YOUR OBJECTIVE:
Format everything from the line containing "This screenshot has width=450, height=1000." down to the line containing "click(352, 101)" in the records below as a Markdown table with the columns Row and Line, one row per line and blank lines left out.

start DATA SECTION

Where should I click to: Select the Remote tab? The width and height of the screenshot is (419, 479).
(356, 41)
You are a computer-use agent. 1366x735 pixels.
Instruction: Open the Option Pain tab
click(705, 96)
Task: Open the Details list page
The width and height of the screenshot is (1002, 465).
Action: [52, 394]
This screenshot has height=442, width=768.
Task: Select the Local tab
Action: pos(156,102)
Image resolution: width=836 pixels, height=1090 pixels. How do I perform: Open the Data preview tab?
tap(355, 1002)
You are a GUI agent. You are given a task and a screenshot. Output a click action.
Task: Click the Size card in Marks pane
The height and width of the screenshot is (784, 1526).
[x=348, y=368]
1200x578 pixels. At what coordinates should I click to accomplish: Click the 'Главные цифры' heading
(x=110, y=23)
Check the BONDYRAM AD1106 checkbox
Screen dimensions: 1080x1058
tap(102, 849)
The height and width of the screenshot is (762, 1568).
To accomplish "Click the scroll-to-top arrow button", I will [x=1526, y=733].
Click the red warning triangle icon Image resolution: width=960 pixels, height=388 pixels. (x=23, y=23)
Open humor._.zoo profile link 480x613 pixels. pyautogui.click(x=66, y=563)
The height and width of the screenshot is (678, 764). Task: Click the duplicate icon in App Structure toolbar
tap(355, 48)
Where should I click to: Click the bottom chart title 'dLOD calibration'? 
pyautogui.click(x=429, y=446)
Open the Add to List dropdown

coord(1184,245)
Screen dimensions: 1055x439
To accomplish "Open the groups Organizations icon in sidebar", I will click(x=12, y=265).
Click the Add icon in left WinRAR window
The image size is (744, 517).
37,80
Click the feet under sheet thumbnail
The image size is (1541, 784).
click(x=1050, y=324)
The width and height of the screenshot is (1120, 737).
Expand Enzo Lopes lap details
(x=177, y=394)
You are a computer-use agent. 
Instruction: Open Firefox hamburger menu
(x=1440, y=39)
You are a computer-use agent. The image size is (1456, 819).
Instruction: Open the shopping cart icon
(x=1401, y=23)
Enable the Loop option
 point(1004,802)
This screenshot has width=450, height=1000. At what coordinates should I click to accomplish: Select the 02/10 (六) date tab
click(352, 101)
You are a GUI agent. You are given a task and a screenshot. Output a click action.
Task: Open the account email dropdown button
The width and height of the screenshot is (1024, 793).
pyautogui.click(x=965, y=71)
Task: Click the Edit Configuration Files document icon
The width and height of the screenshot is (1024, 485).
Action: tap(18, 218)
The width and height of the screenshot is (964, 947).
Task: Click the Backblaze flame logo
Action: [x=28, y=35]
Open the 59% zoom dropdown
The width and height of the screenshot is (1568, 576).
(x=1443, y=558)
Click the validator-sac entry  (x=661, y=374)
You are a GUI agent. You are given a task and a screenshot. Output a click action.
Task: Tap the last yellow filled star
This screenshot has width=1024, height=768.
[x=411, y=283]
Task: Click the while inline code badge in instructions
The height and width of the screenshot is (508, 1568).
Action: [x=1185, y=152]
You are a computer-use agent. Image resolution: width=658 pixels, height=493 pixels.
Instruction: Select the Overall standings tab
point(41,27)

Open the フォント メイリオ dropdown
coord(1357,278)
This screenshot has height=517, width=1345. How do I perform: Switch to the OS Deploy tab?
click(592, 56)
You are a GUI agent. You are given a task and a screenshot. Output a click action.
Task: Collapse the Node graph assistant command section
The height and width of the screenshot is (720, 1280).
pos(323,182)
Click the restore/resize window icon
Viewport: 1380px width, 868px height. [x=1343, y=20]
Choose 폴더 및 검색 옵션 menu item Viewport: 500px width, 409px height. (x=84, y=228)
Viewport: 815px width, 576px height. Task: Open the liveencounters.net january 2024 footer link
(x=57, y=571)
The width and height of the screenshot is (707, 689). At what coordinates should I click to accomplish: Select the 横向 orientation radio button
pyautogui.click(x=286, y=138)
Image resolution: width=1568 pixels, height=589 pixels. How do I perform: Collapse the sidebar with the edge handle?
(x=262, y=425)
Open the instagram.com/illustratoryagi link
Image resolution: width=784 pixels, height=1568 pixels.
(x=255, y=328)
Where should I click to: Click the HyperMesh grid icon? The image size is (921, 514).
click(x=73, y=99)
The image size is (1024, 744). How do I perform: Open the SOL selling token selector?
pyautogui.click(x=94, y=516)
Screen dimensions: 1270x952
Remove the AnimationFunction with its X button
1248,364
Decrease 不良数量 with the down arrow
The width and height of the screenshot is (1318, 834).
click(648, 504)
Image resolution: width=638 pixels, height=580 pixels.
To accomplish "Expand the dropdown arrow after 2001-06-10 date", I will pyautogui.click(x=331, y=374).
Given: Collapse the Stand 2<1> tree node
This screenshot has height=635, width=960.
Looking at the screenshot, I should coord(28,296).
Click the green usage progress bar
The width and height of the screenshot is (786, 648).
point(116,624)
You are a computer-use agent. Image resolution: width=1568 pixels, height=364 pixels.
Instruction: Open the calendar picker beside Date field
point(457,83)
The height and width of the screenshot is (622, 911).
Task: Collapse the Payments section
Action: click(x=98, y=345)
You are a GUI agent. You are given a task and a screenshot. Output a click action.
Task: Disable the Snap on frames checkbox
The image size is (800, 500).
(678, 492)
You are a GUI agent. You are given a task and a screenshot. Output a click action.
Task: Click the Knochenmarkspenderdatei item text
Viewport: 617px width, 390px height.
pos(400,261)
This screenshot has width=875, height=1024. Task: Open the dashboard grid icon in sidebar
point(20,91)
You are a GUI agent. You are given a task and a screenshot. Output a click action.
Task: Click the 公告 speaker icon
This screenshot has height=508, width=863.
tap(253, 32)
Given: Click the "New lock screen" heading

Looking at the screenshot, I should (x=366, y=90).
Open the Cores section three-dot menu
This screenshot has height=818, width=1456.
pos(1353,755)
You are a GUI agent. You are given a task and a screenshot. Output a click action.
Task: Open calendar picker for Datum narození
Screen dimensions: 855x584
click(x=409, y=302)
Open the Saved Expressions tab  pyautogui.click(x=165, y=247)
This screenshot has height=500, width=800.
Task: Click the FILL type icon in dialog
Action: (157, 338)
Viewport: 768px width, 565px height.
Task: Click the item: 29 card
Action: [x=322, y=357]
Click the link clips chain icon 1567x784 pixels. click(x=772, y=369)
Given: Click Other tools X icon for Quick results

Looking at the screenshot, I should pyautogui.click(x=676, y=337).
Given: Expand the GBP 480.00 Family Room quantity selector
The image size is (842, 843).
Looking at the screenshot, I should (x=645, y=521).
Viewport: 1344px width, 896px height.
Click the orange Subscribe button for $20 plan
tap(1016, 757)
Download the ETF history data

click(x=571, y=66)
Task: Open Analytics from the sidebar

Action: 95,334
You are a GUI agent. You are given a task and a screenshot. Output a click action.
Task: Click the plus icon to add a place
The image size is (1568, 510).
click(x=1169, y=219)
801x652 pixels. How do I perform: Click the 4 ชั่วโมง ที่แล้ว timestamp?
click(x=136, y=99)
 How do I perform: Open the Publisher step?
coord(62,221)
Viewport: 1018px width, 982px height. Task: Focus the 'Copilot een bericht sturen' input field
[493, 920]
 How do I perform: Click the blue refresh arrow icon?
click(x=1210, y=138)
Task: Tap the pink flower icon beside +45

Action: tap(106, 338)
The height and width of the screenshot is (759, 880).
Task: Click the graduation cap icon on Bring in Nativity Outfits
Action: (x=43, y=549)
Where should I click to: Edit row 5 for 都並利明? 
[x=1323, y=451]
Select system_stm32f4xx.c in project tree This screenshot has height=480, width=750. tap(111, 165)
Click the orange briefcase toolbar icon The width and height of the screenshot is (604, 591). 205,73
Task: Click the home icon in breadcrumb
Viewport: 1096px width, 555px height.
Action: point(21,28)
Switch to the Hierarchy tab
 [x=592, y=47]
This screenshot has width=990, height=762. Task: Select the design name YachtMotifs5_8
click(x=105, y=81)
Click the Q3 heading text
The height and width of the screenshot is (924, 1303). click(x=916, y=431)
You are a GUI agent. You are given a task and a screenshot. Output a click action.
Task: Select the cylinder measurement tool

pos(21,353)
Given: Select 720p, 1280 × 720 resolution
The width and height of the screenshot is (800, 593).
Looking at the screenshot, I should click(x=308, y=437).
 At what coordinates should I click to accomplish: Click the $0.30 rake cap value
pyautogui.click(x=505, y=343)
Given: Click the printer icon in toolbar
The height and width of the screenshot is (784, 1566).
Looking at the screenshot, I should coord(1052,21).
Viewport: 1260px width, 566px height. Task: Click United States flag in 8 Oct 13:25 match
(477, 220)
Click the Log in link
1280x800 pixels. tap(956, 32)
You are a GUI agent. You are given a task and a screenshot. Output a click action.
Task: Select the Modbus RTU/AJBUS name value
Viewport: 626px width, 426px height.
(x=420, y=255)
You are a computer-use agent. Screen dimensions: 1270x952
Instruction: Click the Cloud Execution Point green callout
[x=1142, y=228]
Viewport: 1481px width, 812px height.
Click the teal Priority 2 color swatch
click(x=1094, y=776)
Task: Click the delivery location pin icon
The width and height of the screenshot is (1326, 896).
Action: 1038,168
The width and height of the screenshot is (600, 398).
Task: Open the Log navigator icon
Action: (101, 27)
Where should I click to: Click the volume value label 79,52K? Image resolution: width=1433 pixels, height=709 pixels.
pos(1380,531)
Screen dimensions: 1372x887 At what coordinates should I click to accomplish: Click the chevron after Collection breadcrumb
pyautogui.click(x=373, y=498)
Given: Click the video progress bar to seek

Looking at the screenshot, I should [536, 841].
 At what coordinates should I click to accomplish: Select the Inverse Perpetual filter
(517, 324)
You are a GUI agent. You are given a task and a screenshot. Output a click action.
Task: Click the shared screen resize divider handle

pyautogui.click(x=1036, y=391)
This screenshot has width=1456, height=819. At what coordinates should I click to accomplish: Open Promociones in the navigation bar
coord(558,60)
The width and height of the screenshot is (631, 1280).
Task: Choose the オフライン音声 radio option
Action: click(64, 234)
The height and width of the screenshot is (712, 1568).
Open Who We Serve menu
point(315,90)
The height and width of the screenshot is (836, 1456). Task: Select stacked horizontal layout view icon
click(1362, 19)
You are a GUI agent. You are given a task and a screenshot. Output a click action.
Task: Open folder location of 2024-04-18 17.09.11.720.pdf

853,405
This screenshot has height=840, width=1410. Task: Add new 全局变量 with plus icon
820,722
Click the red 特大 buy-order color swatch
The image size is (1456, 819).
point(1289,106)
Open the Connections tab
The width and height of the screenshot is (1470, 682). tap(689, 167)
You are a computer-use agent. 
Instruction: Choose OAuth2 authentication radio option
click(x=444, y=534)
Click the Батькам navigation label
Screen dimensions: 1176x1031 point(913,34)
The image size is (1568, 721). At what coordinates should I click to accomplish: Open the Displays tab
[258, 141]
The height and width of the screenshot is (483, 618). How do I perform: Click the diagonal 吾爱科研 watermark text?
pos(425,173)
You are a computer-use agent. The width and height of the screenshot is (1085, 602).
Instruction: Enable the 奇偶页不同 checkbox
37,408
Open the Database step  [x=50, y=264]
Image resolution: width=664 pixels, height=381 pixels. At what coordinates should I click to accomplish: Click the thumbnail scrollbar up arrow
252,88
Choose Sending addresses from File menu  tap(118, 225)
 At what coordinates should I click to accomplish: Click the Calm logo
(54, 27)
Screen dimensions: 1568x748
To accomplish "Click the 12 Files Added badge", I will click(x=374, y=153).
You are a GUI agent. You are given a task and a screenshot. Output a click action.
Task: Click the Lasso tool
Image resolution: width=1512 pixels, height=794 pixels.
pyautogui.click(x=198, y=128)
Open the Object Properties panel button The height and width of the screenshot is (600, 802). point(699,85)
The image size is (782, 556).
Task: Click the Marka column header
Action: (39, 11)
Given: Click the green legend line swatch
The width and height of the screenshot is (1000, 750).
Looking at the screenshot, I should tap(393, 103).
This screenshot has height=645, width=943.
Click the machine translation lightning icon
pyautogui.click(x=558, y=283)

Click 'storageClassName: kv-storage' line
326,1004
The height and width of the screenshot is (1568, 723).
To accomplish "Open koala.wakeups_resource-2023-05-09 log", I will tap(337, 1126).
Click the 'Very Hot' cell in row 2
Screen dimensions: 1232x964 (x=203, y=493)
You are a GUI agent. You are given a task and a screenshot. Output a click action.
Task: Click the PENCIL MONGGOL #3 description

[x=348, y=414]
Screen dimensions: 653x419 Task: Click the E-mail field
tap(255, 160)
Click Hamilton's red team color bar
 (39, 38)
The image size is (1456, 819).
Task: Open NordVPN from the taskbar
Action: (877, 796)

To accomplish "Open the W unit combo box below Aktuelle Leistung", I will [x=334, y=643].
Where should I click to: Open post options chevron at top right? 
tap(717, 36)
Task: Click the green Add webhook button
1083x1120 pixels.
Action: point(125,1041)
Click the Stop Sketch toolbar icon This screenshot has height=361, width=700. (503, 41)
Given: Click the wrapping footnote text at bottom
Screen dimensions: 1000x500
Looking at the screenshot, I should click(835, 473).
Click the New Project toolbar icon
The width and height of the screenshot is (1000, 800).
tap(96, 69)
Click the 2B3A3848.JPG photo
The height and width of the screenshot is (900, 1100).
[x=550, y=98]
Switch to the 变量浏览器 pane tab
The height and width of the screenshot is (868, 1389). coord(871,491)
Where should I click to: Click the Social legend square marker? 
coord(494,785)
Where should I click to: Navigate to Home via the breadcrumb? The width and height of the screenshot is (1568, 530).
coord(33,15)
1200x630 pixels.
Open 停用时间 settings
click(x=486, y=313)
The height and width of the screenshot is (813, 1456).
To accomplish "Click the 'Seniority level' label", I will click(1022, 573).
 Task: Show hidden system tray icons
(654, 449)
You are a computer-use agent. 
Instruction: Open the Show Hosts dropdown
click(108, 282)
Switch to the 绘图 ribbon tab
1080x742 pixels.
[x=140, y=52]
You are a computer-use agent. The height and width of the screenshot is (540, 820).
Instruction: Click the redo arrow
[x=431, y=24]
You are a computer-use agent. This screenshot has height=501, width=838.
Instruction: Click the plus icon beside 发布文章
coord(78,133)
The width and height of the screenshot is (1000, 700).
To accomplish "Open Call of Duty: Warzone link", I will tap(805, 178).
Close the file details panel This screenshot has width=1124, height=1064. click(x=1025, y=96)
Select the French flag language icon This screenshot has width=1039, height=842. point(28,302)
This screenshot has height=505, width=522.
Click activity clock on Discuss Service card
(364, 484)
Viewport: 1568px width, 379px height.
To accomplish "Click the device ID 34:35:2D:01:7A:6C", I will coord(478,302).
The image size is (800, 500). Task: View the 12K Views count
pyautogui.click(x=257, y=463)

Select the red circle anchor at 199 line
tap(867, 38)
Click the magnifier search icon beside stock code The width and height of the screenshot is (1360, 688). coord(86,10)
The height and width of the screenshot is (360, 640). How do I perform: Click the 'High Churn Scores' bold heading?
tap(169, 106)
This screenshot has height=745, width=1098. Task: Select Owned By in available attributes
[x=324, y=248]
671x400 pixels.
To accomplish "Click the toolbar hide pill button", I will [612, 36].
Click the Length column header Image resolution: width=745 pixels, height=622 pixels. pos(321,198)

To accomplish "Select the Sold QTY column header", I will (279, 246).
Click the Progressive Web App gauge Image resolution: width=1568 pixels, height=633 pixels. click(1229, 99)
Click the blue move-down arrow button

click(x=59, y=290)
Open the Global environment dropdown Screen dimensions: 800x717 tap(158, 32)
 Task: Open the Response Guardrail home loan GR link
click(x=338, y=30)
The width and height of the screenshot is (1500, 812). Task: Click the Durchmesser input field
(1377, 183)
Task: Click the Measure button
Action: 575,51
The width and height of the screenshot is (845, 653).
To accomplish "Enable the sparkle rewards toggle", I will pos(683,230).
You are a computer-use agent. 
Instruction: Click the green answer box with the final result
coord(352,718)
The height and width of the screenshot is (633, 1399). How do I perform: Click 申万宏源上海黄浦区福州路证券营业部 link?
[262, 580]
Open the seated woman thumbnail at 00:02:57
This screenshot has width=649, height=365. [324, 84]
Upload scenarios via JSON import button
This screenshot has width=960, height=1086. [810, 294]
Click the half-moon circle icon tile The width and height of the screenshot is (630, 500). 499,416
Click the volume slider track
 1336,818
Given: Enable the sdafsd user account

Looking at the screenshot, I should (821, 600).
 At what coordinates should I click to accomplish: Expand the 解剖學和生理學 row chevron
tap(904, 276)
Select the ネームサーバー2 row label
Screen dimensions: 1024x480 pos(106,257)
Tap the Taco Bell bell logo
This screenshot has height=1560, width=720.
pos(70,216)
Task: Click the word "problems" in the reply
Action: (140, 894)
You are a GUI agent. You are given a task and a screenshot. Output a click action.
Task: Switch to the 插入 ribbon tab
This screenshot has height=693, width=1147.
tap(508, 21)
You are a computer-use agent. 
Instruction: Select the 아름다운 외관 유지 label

end DATA SECTION

EXERCISE SOLUTION:
| Row | Line |
|---|---|
| 1 | This screenshot has width=450, height=1000. At what coordinates should I click to accomplish: Select the 02/10 (六) date tab |
| 2 | click(352, 101) |